Retinal vein occlusion research focuses on several drug therapies.

Retinal vein occlusion is a condition that results when one of the veins in the retina becomes blocked. Retinal vein occlusion is commonly associated with hardening of the arteries and the formation of a blood clot. Given that these veins carry blood out of the eye, a blockage can result in a restriction of blood flow and swelling of the retinal tissue, ultimately leading to blurriness, distorted vision or blindness in the affected eye. Retinal vein occlusion can be associated with other eye diseases, including glaucoma, diabetic retinopathy and diabetic macular edema.

Types of retinal vein occlusion

There are two types of retinal vein occlusion:

  • Central retinal vein occlusion (CRVO): This condition occurs when the central, or main, retinal vein becomes blocked. It is the more severe form of the disease.
  • Branch retinal vein occlusion (BRVO): This condition is characterized by a blockage in one of the smaller veins that branch off of the central retinal vein. It is the more common form of the disease.

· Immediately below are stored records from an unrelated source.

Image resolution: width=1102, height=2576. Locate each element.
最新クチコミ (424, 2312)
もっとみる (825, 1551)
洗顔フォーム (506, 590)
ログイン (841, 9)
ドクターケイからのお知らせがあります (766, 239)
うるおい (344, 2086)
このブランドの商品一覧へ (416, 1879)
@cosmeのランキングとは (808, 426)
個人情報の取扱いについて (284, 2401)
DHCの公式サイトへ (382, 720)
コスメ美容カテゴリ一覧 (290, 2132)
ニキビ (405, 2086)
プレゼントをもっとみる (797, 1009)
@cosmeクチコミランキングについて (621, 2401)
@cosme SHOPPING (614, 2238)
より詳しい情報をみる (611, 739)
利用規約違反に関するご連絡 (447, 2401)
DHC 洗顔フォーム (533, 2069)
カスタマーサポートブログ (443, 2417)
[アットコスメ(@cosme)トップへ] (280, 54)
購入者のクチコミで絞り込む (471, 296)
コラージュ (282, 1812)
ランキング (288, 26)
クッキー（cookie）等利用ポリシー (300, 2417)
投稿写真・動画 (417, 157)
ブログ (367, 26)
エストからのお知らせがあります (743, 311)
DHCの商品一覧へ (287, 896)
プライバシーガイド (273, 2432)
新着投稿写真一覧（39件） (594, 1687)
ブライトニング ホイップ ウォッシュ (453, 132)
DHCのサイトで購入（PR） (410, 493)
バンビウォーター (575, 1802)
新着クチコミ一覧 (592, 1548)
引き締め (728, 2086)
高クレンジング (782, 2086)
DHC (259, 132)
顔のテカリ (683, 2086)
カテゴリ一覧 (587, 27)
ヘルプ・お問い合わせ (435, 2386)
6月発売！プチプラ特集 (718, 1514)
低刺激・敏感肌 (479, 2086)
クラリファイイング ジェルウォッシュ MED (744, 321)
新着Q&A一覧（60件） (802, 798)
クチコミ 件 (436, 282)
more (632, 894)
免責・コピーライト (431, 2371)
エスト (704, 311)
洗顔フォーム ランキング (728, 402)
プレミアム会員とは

Retinal vein occlusion drug research

Our recent and ongoing retinal vein occlusion research focuses on several retinal vein occlusion drug studies. These studies focus on the safety and efficacy of retinal vein occlusion drugs, either relative to observation alone or through comparisons of different treatments.

Diabetes and eye research

Patients with diabetes may be at increased risk for developing retinal vein occlusion. As a result of the international diabetes epidemic, the number of cases of macular degeneration, diabetic retinopathy, diabetic macular edema and other associated conditions, including retinal vein occlusion, has spiked dramatically. Our department has made diabetes care a key focus of our ongoing eye research, including engaging in joint eye research efforts with the Diabetic Retinopathy Clinical Research Network (DRCR.net), a collaborative research network funded by the National Institutes of Health’s National Eye Institute. All Henry Ford Department of Ophthalmology retinal specialists belong to this multicenter network, which supports clinical research focusing on all diabetes-induced retinal disorders.

Advanced treatment for retinal disease

Henry Ford retinal specialists have extensive experience in the treatment of all retinal diseases, regardless of their complexity. In addition, our team works closely with Henry Ford Medical Group physicians in other departments, providing multidisciplinary, coordinated care for those patients who need it. Our patients have access to advanced diagnostic tests and treatment and, if eligible, related clinical trials.